Document excerpt -
▽
Bug 1526423

Summary: QEMU hang with data plane enabled after some sg_write_same operations in guest
Product: Red Hat Enterprise Linux 7 Reporter: CongLi <coli>
Component: qemu-kvm-rhevAssignee: Stefan Hajnoczi <stefanha>
Status: CLOSED ERRATA QA Contact: CongLi <coli>
Severity: medium Docs Contact:
Priority: high    
Version: 7.5CC: aliang, chayang, juzhang, knoel, lmiksik, michen, mrezanin, mtessun, virt-maint, yhong
Target Milestone: rc   
Target Release: ---   
Hardware: Unspecified   
OS: Unspecified   
Whiteboard:
Fixed In Version: qemu-kvm-rhev-2.10.0-18.el7 Doc Type: If docs needed, set a value
Doc Text:
Story Points: ---
Clone Of: Environment:
Last Closed: 2018-04-11 00:55:27 UTC Type: Bug
Regression: --- Mount Type: ---
Documentation: --- CRM:
Verified Versions: Category: ---
oVirt Team: --- RHEL 7.3 requirements from Atomic Host:
Cloudforms Team: ---

Description CongLi 2017-12-15 12:14:01 UTC
Description of problem:
QEMU hang after some sg_write_same operations with data plane enabled

Version-Release number of selected component (if applicable):
qemu-kvm-rhev-2.10.0-12.el7.x86_64

How reproducible:
100%

Steps to Reproduce:
1. Create a 1G raw image on an XFS file system
# qemu-img create -f raw /home/test.img 1G

2. Start qemu with a command-line like the following:
    -object iothread,id=iothread0 \
    -device virtio-scsi-pci,id=virtio_scsi_pci0,bus=pci.0,addr=0x3,iothread=iothread0 \
    -drive id=drive1,if=none,format=raw,file=/home/kvm_autotest_root/images/rhel75-64-virtio-scsi.raw \
    -device scsi-hd,drive=drive1 \
    -drive file=/home/test.img,if=none,id=drive2,format=raw,werror=stop,rerror=stop,discard=on \
    -device scsi-hd,drive=drive2,logical_block_size=4096 \

3. Execute the following commands in guest:

# yes | head -n2048 > buf
# sg_write_same --in buf --num=32 --lba=80 /dev/sdb
# sg_write_same --in /dev/zero --num=96 --lba=0 /dev/sdb
# sg_write_same -U --in /dev/zero --num=16 --lba=0 /dev/sdb
# sg_write_same --in buf --num=65536 --lba=131074 /dev/sdb
# sg_write_same --in /dev/zero --num=65534 --lba=196608 /dev/sdb
# sg_write_same --in /dev/zero --num=0 --lba=128 /dev/sd

4. shutdown guest via shell cmd.
△
Set tasks -
[1] In one to three sentences, explain what conditions the QEMU bug report gives for the hang.
[2] Resume the QEMU bug report after its final step.

Information provided -
▽
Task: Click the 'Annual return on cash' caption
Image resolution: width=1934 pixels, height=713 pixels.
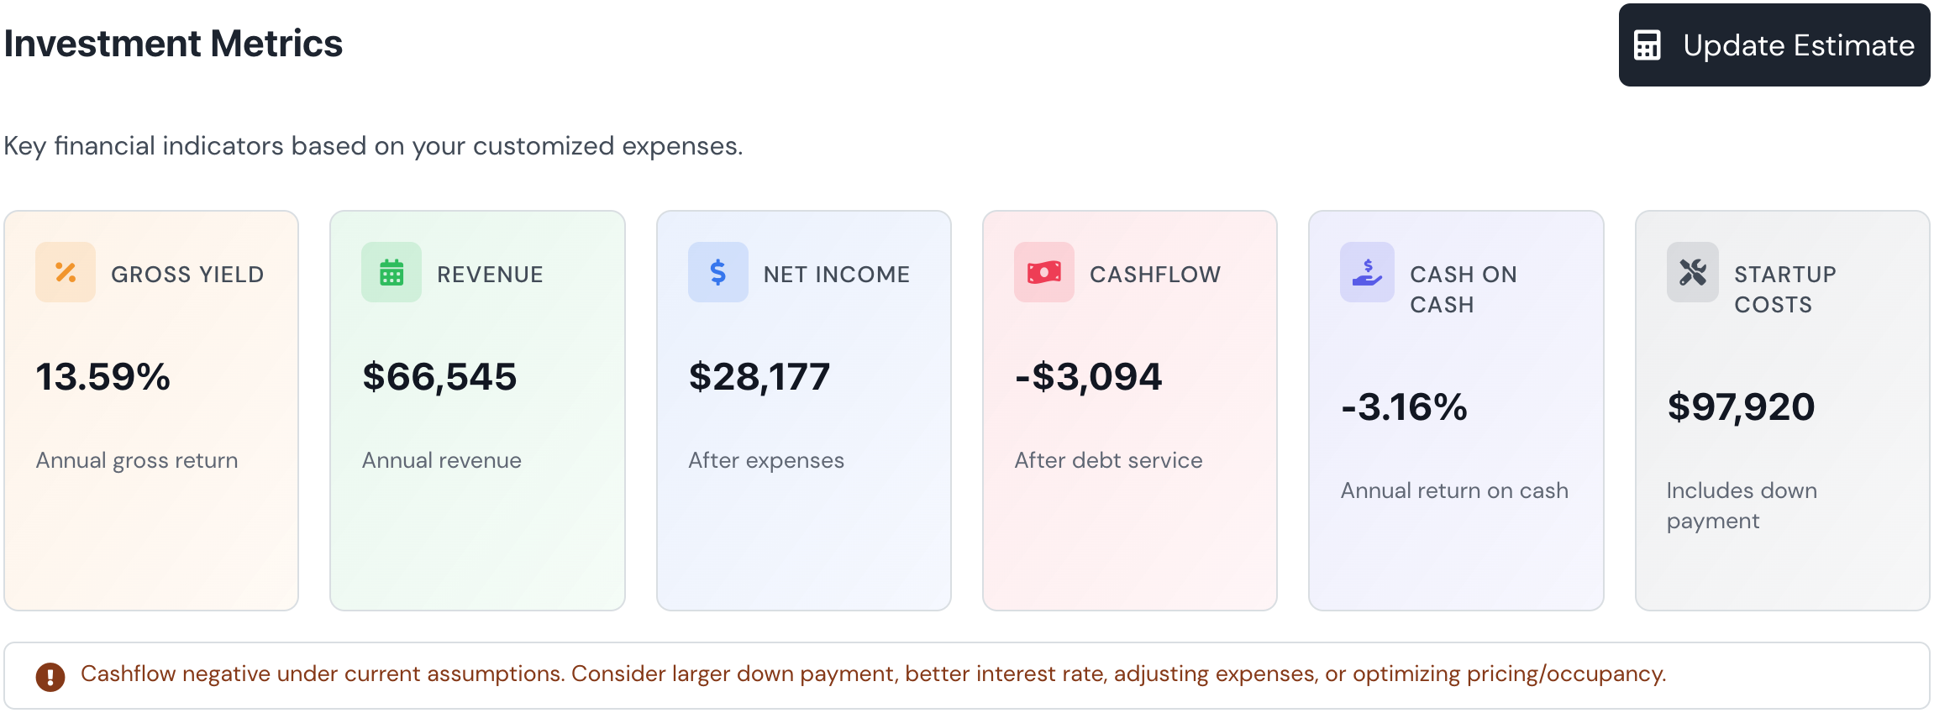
△
Answers to the tasks -
[1] QEMU hangs after the guest runs some sg_write_same operations while data plane is enabled. The report lists this problem as reproducible 100% of the time with qemu-kvm-rhev-2.10.0-12.el7.x86_64.

[2]
Actual results:
QEMU hang at qemu_mutex_lock().

Expected results:
QEMU should quit successfully after guest shutdown

Additional info:
1. gdb info
(gdb) bt full
#0  0x00007f6614e2248d in __lll_lock_wait () at /lib64/libpthread.so.0
#1  0x00007f6614e1dd96 in _L_lock_870 () at /lib64/libpthread.so.0
#2  0x00007f6614e1dc8f in pthread_mutex_lock () at /lib64/libpthread.so.0
#3  0x000055cd62bdeb7f in qemu_mutex_lock (mutex=mutex@entry=0x55cd64ab1be0)
    at util/qemu-thread-posix.c:65
        err = <optimized out>
        __PRETTY_FUNCTION__ = "qemu_mutex_lock"
        __func__ = "qemu_mutex_lock"
#4  0x000055cd62bda7f9 in aio_context_acquire (ctx=ctx@entry=0x55cd64ab1b80)
    at util/async.c:502
#5  0x000055cd629d13d5 in iothread_stop_all () at iothread.c:305
        ctx = 0x55cd64ab1b80
        container = 0x55cd64ac6a80
        bs = 0x55cd64af4000
        it = {phase = BDRV_NEXT_BACKEND_ROOTS, blk = 0x55cd64a54500, bs = 0x0}
#6  0x000055cd628bd964 in main (argc=<optimized out>, argv=<optimized out>, envp=<optimized out>) at vl.c:4807
        i = <optimized out>
        snapshot = <optimized out>
        linux_boot = <optimized out>
        initrd_filename = <optimized out>
        kernel_filename = <optimized out>
---Type <return> to continue, or q <return> to quit---
        kernel_cmdline = <optimized out>
        boot_order = <optimized out>
        boot_once = 0x55cd649f0718 "c"
        cyls = <optimized out>
        heads = <optimized out>
        secs = <optimized out>
        translation = <optimized out>
        opts = <optimized out>
        machine_opts = <optimized out>
        hda_opts = <optimized out>
        icount_opts = <optimized out>
        accel_opts = <optimized out>
        olist = <optimized out>
        optind = 43
        optarg = 0x7fffc9948492 "scsi-hd,drive=drive2,logical_block_size=4096"
        loadvm = <optimized out>
        machine_class = 0x0
        cpu_model = <optimized out>
        vga_model = 0x7fffc99481c3 "cirrus"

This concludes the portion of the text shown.